While he said the intermediate yields are "nothing to write home about," the attractive relative value of municipals versus Treasuries justifies ownership.

For instance, 15-year municipal bonds offered 125.4% and 20-year paper offered 137.6% of the yield of 10-year Treasuries as of Friday, according to Municipal Market Data.

The barbell strategy also offers attractive after-tax returns for conservative investors in the top tax bracket who want to maximize their investments.

The 20-year paper, for example, offers 35 basis points more on Treasuries on a taxable-equivalent basis.

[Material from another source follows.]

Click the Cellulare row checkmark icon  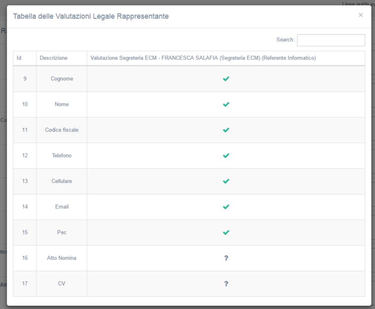point(226,181)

Winterstein, managing director of research and chief muni strategist at Wilmington Trust, was voted to the Third Team for Smith's 2014 Municipal All-Star Team, is a member of the S&P Municipal Index Advisory Panel, and is one of four founding members of the newly-former Philadelphia Area Municipal Analyst Society.

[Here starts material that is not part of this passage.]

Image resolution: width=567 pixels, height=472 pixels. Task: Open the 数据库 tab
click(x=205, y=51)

He said his firm's municipal portfolios have a neutral duration and are managed with no regard for interest-rate swings or actual yield curve shifts.

"Nobody has been able to call where rates are going, and no one can consistently forecast the path of interest rates," Winterstein said.

Rather, the firm is focused on sector, security, and structure selection, as well as relative value and credit research when it manages the $4 billion in tax-exempt municipal assets consisting of separate accounts for ultra-high net worth individuals.

The firm uses three maturity models -- a short strategy, a short-intermediate strategy and an intermediate strategy - all managed against respective S&P municipal indices, he said.

"We shift the curve all over the place - down and up in increments of 50 basis points and 100 basis points" to give investors a range of potential outcomes over three, six, and 12 months, Winterstein said.

"Like any investment, before we commit our clients' capital we ask ourselves, 'where do we think this is headed and what is our exit strategy?' " he said.

Risk management is crucial to the firm's strategy, according to Winterstein. "The process is largely geared for managing risk and allowing for if the market proves us wrong, we protect ourselves on the downside," Winterstein said.

"We don't wilt away from risk," he said, "because in order to get excess returns one has to assume a measure of risk. But we want to take that risk in a measured way and prepare for the possibility that if we are wrong and if we are right we have an out."

He said the strategy has nothing to do with positioning for future interest rates and everything to do with owning assets that have high liquidity value, such as large credits in the public and private higher education sector and multi-state hospital systems that are actively-traded, as well as high-grade general obligation tax-backed securities.

"Whether or not spreads widen or if we are right in our sector selection or security specific selection, we try to assure we have an exit strategy that works in favorable or adverse market conditions," Winterstein said.

The strategy, he said, has been proven over a 10-year track record, and is more reliable than "venturing into unchartered waters" and estimating interest rates.

Finding value in the revenue sector is currently a challenge given the tight spreads. Winterstein and the firm's four credit analysts try to undercover securities that offer relatively attractive spreads against benchmark indices and other revenue sectors.

"Everything is trading to its own historically-tight level, so what we focus on is areas where -- although they seem to be tight levels - we can get the most pick up in yield," Winterstein explained.

He said the firm adds duration exposure in sectors in which it has a neutral or favorable outlook. Meanwhile, the firm limits exposure to value in sectors where it may be slightly negative on a name so "if spreads were to widen, we wouldn't be that adversely affected."

At Baird, Elder said solid revenue bonds, such as water and sewer debt, select health care credits, as well as local high-quality school or infrastructure bonds are generating value, minimizing risk, and building a comfort zone among clients.

"People tend to be more comfortable with schools they drive by, or hospitals if they are familiar with it," Elder said. "It's a simplistic view but it works with investors."